- Born: Susan Lorraine Thomas 30 March 1949 (age 77) Ruislip, Middlesex, England
- Education: Leicester University
- Occupations: Television presenter; author;
- Employer: BBC
- Notable work: On Dangerous Ground (2006); Force of Nature (2009);
- Television: Breakfast Time; Children in Need; Crimewatch; Nationwide; Out of Court;
- Spouses: Brian Cook ​(m. 1971)​; John Williams; Ian Sharp ​(m. 2004)​;
- Children: 2
- Parent(s): William and Kathleen Thomas
- Website: suecook.com

= Sue Cook =

British presenter and author (born 1949)

Susan Lorraine Cook (née Thomas; born 30 March 1949) is a British television presenter and author. With Nick Ross, she co-presented the BBC One factual crime show Crimewatch from 1984 until 1995.

==Early life==
Cook’s mother, Kathleen Thomas, was born in 1919. Her father, William Thomas, was a senior executive with the Commission on Industrial Relations (later ACAS). She has two younger brothers and lived in Ickenham.

She attended Glebe Primary School, then the newly opened Vyners Grammar School, also in Ickenham on Warren Road. She gained ten O-levels and three A-levels, and went on to the University of Leicester, graduating in 1971 with an honours degree in psychology.

==Career==
Sue Cook's broadcasting career began as a producer, presenter and DJ for London's Capital Radio. She then moved to the BBC where, over the next thirty years, she presented programmes for both radio and television—notably, You and Yours, Making History, Nationwide, Breakfast Time, We're Going Places, Daytime Live, Children in Need and Out of Court. In 1984, Cook was the joint presenter with Nick Ross on the launch of Crimewatch, staying for eleven years.

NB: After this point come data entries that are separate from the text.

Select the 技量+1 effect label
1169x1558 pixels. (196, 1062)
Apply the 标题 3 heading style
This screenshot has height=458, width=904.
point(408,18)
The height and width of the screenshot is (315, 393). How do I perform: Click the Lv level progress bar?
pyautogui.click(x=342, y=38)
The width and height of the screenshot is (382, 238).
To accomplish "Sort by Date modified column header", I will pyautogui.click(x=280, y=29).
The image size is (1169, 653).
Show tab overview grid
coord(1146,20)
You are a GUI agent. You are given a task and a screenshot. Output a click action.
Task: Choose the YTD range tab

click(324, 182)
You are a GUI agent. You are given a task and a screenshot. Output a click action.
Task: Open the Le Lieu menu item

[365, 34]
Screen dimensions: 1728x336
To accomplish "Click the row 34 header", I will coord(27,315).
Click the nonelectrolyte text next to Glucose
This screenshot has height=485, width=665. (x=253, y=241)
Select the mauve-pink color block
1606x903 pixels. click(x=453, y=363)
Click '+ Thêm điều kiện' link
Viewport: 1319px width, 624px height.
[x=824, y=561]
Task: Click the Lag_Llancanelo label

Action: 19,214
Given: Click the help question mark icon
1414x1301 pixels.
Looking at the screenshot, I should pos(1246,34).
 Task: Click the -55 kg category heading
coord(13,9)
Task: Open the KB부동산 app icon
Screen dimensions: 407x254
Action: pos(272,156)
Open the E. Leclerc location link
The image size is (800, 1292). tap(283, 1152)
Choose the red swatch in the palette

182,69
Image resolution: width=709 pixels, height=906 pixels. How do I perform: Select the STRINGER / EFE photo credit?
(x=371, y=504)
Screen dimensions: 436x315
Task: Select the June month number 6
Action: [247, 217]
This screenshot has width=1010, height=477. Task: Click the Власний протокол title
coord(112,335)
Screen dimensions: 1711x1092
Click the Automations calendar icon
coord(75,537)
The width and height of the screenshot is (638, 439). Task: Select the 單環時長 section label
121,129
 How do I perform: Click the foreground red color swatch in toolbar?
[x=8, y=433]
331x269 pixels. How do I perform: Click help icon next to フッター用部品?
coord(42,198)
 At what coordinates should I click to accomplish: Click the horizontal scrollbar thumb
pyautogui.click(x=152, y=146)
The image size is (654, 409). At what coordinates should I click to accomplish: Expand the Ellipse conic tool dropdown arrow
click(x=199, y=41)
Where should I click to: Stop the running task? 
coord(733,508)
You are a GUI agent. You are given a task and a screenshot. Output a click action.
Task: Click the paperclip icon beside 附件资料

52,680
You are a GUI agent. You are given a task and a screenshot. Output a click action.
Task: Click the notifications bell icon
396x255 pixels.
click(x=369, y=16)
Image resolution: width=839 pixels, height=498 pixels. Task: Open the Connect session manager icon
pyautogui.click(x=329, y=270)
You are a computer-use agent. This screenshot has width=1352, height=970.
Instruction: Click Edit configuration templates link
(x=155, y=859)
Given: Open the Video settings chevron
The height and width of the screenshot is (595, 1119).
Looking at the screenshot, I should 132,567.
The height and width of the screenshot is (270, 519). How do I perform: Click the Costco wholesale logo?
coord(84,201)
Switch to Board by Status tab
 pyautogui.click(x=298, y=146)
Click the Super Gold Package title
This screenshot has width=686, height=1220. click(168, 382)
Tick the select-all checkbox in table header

Other BBC TV presenting credits include Pebble Mill at One, Omnibus at the Proms, Having a Baby, and many documentary series including Hampton Court Palace, Great Ormond Street Hospital, Maternity Hospital, the 1994 pilot for Out of This World, (the series presented by Carol Vorderman, in 1996), and the Children's Royal Variety Performance. She was a regular guest on Call My Bluff, and a member of Holidays team of reporters. For Channel 4 she hosted The Chelsea Flower Show, the Hampton Court Flower Show and the popular afternoon series Collectors' Lot. She also appeared as herself in the BBC television drama serial Edge of Darkness (1985) and in The Life and Loves of a She-Devil (1986).

She is a recurring character in the comedy series I'm Alan Partridge, in which she is an unseen friend of Partridge's.

==Publications==
Cook's two novels, On Dangerous Ground (2006) and Force of Nature (2009), were published by Hodder Headline. She devised and presented a supportive series for writers, The Write Lines, for BBC Oxford.

==Film==
Cook was the executive producer of Tracker (2010), a film which starred Ray Winstone and was directed by her husband, Ian Sharp, with whom she collaborated on the screenplay. It was released in the UK in April 2011.

She is adapting her first novel, On Dangerous Ground, for the screen.

==Charities==
Cook is an Ambassador for the King's Trust, and a patron of the British Wireless for the Blind Fund, the Children's Liver Disease Foundation, the Rainbow Trust Children's Charity and Humanists UK.

==Recognition==
The University of Leicester conferred an honorary D.Litt degree on Cook in 1997 in recognition of her contribution to British broadcasting.

In 2025, Cook was named Britain's number one secret crush by readers of BBC Gardeners' World magazine.